The wings and bonnet were unique to the HRG and were formed by Alban Crofts' Crofts Coachbuilding firm which also assembled the body. Brakes are 4 wheel cable-operated drums, suspension is by quarter-elliptic leaves up front on a tubular axle beam, with semi-elliptical leaf springs on an ENV axle at the rear.
The stiff body on a flexible frame made for problems with doors opening ...

==Drivetrain==
Under the bonnet is a Triumph 1496cc engine (producing 55HP) with twin SU side-draft carburetors, the same engine as used in the contemporary Triumph Dolomite and Triumph Gloria.

==Shipped Stateside and eventually restored==
Bought by Bob Affleck in 1965, the car was disassembled and brought to the United States and was in pieces until 1985. It underwent a thorough restoration in 2010 and participated in "British Car Day" at the Pittsburgh Vintage Grand Prix driving under its own power for the first time in over 45 years.

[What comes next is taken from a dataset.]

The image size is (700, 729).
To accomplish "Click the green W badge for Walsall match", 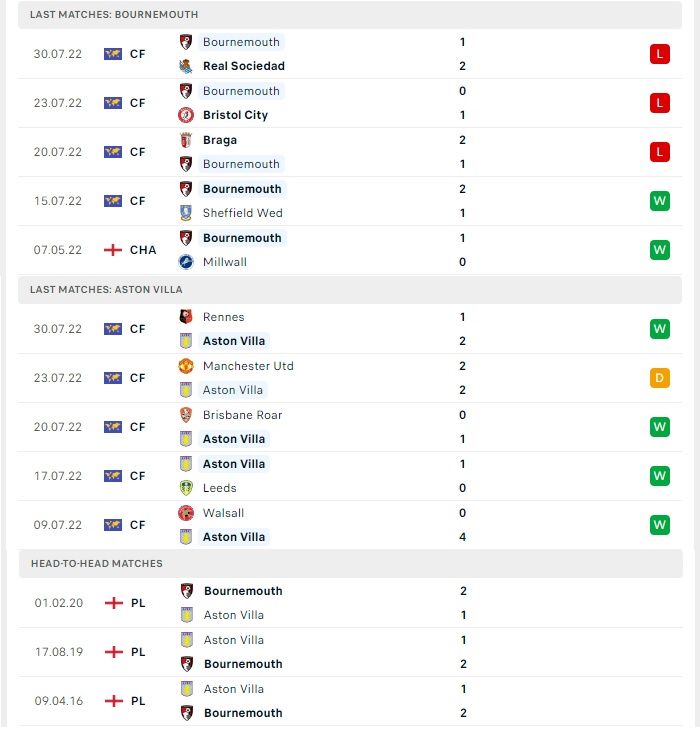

===Awards and notable appearances===
- 11 March 2012, Airline Coupe was at the 17th annual Amelia Island Concours 'd Elegance and awarded the Road and Track Editors Choice Award as the car they would most like to drive.
- 11 and 12 May 2012, the car was back at the Indianapolis Motor Speedway for the "Celebration of Automobiles" and was chosen 2nd in Class as well and named a Road & Track Magazine "Top 5 Pick".
- June 2012 brought the Airline Coupe to The Elegance at Hershey in Hershey, PA and was honored as the Best British Enclosed Car.
- July 2012 participated in Concours at the Pittsburgh Vintage Grand Prix.
- 17, 18 & 19 August 2012 the Airline Coupe participated in the 60 mile Pebble Beach Tour d' Elegance and was on display at the 18th fairway as part of the Pebble Beach Concours d' Elegance, one of the highest honors in premier automotive events in the country.
- September and October 2012, the car was in the Glenmoor Gathering of Significant Automobiles and won the award for Most Distinguished Design and The Louisville Concours d' Elegance where it was chosen Second in Class.

==Sold for $253,000==
The Coupe was sold at the Gooding & Co. Auction at Amelia Island in March 2013 for $253,000.
Which was the main aim of this "puff".